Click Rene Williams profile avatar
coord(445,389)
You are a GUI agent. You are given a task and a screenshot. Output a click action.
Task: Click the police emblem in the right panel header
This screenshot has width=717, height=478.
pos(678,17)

########

All of the data above must be repeated exactly.

▶ **Exercise output**
Click Rene Williams profile avatar
coord(445,389)
You are a GUI agent. You are given a task and a screenshot. Output a click action.
Task: Click the police emblem in the right panel header
This screenshot has width=717, height=478.
pos(678,17)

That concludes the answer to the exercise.